%%

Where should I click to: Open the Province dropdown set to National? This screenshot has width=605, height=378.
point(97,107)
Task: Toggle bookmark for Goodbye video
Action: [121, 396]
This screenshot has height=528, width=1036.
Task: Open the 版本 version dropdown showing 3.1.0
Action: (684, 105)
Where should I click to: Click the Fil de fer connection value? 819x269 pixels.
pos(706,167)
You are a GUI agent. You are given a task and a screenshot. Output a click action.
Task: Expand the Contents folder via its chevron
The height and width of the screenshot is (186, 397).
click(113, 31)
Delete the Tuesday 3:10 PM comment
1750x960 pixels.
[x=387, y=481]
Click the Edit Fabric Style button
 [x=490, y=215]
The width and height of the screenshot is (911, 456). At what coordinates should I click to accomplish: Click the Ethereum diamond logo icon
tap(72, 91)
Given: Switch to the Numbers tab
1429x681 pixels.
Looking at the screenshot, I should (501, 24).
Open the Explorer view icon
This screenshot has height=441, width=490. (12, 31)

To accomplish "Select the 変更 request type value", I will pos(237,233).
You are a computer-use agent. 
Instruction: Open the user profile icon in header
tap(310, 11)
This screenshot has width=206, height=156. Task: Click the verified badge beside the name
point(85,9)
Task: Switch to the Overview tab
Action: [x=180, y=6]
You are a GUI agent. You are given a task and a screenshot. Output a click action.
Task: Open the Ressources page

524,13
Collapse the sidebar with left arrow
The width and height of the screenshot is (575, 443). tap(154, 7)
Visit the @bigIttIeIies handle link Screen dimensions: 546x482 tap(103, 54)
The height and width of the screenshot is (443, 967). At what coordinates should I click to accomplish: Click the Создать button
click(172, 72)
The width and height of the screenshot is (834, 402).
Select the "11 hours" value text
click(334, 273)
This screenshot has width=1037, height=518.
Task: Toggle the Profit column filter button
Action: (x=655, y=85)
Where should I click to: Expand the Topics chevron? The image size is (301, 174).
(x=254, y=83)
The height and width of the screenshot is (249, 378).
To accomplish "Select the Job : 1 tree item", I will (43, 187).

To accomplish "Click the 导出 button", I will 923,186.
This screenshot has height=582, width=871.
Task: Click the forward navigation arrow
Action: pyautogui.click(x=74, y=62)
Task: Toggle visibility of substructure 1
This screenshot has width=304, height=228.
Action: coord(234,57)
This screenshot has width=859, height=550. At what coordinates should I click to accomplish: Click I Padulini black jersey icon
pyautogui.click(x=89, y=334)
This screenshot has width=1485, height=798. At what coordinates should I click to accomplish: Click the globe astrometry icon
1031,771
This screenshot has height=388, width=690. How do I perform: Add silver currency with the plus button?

%%

» What is needed
Above are the records; from them, give again exactly the lines from the one containing "1429x681 pixels." through the one containing "Task: Toggle visibility of substructure 1", both included.

» Answer
1429x681 pixels.
Looking at the screenshot, I should (501, 24).
Open the Explorer view icon
This screenshot has height=441, width=490. (12, 31)

To accomplish "Select the 変更 request type value", I will pos(237,233).
You are a computer-use agent. 
Instruction: Open the user profile icon in header
tap(310, 11)
This screenshot has width=206, height=156. Task: Click the verified badge beside the name
point(85,9)
Task: Switch to the Overview tab
Action: [x=180, y=6]
You are a GUI agent. You are given a task and a screenshot. Output a click action.
Task: Open the Ressources page

524,13
Collapse the sidebar with left arrow
The width and height of the screenshot is (575, 443). tap(154, 7)
Visit the @bigIttIeIies handle link Screen dimensions: 546x482 tap(103, 54)
The height and width of the screenshot is (443, 967). At what coordinates should I click to accomplish: Click the Создать button
click(172, 72)
The width and height of the screenshot is (834, 402).
Select the "11 hours" value text
click(334, 273)
This screenshot has width=1037, height=518.
Task: Toggle the Profit column filter button
Action: (x=655, y=85)
Where should I click to: Expand the Topics chevron? The image size is (301, 174).
(x=254, y=83)
The height and width of the screenshot is (249, 378).
To accomplish "Select the Job : 1 tree item", I will (43, 187).

To accomplish "Click the 导出 button", I will 923,186.
This screenshot has height=582, width=871.
Task: Click the forward navigation arrow
Action: pyautogui.click(x=74, y=62)
Task: Toggle visibility of substructure 1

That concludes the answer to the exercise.